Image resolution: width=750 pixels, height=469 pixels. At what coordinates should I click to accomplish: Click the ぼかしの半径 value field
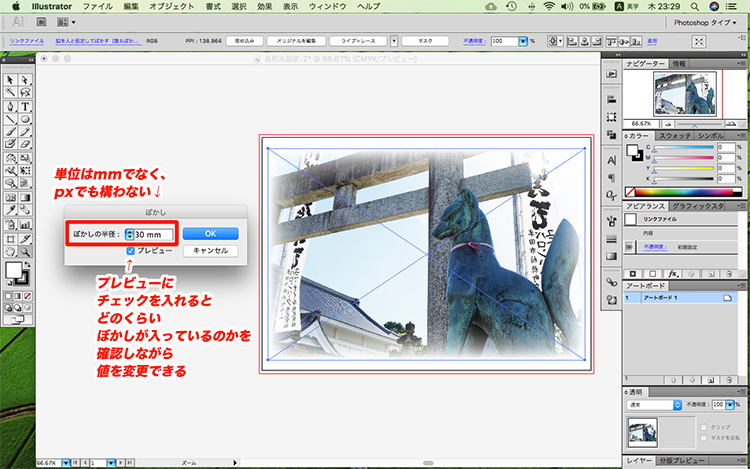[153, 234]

* * *

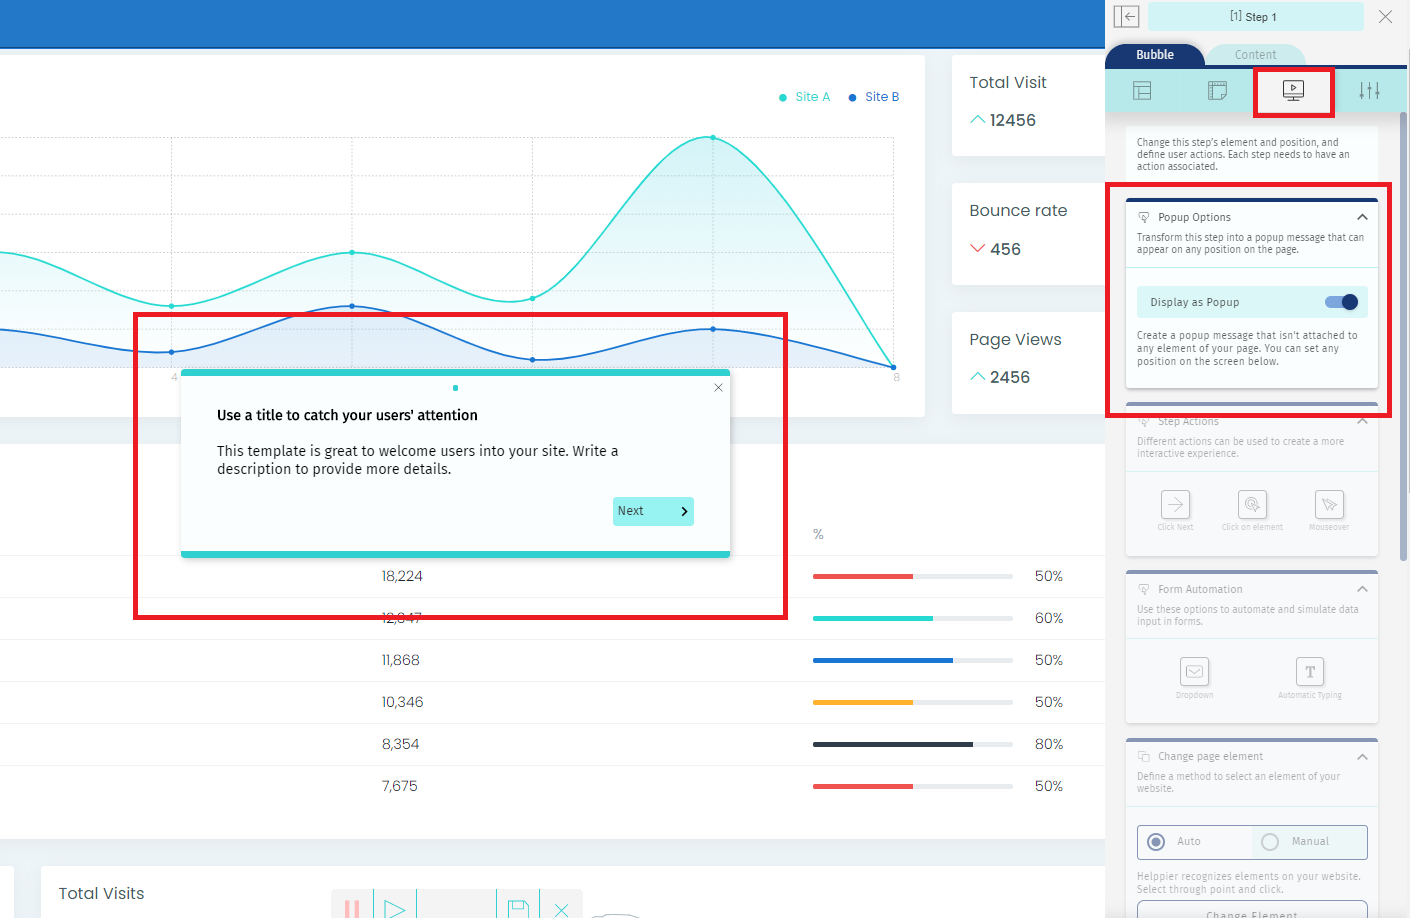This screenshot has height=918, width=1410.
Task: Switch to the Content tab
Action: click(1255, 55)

§ WORK TO DO
Reproduce the part that opens with the line containing "This screenshot has height=918, width=1410." and closes with the line containing "Action: click(1255, 55)", substituting "panel" for "tab" and leaving everything else unchanged. Give only those lines, and omit the pictures.

§ TASK RESPONSE
This screenshot has height=918, width=1410.
Task: Switch to the Content panel
Action: click(1255, 55)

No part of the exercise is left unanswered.